Aerobic training allows the oxygen delivery system to be more efficient, allowing aerobic
metabolism to begin quicker.[3] Anaerobic ATP production produces ATP much faster and
allows near-maximal intensity exercise, but also produces significant amounts of lactic acid
which render high intensity exercise unsustainable for greater than several minutes.[3] The
phosphagen system is also anaerobic, allows for the highest levels of exercise intensity, but
intramuscular stores of phosphocreatine are very limited and can only provide energy for
exercises lasting up to ten seconds. Recovery is very quick, with full creatine stores regenerated
within five minutes.[3]
Cardiac muscle
Heart muscles are distinct from skeletal muscles because the muscle fibers are laterally
connected to each other. Furthermore, just as with smooth muscles, they are not controlling
themselves. Heart muscles are controlled by the sinus node influenced by the autonomic nervous
system.
Smooth muscle
Smooth muscles are controlled directly by the autonomic nervous system and are involuntary,
meaning that they are incapable of being moved by conscious thought. Functions such as heart
beat and lungs (which are capable of being willingly controlled, be it to a limited extent) are
involuntary muscles but are not smooth muscles.

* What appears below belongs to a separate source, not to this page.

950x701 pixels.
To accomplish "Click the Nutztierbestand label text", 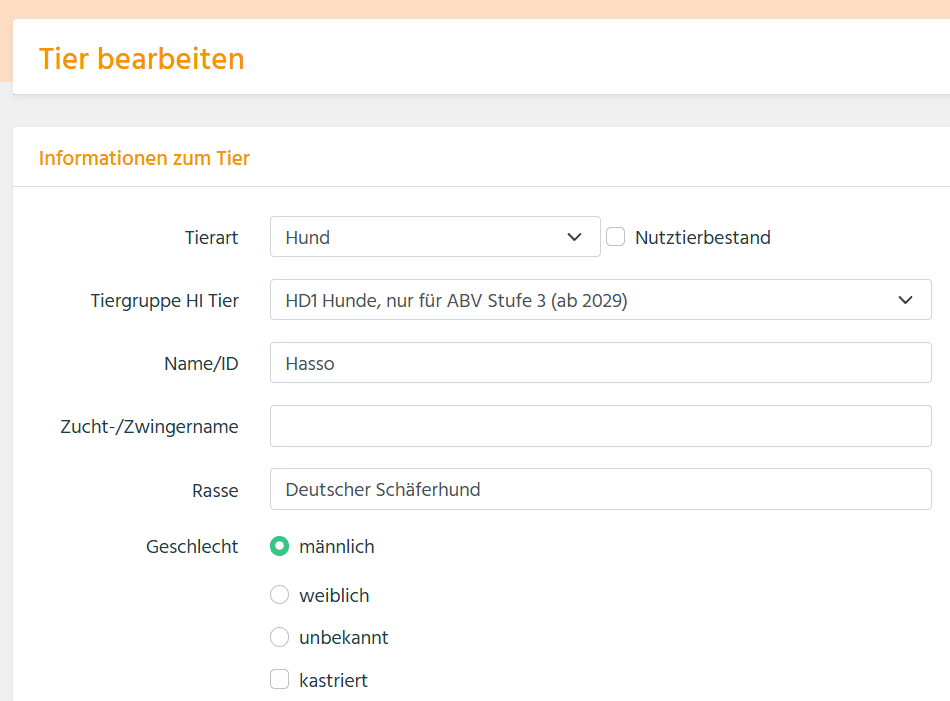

Control of muscle contraction
Neuromuscular junctions are the focal point where a motor neuron attaches to a muscle.
Acetylcholine, (a neurotransmitter used in skeletal muscle contraction) is released from the axon
terminal of the nerve cell when an action potential reaches the microscopic junction, called a
synapse. A group of chemical messengers cross the synapse and stimulate the formation of
electrical changes, which are produced in the muscle cell when the acetylcholine binds to
receptors on its surface. Calcium is released from its storage area in the cell's sarcoplasmic
reticulum. An impulse from a nerve cell causes calcium release and brings about a single, short
muscle contraction called a muscle twitch. If there is a problem at the neuromuscular junction, a
very prolonged contraction may occur, tetanus. Also, a loss of function at the junction can
produce paralysis.
Skeletal muscles are organized into hundreds of motor units, each of which involves a motor
neuron, attached by a series of thin finger-like structures called axon terminals. These attach to
and control discrete bundles of muscle fibers. A coordinated and fine tuned response to a specific
circumstance will involve controlling the precise number of motor units used. While individual
muscle units contract as a unit, the entire muscle can contract on a predetermined basis due to the
structure of the motor unit. Motor unit coordination, balance, and control frequently come under
the direction of the cerebellum of the brain. This allows for complex muscular coordination with
little conscious effort, such as when one drives a car without thinking about the process.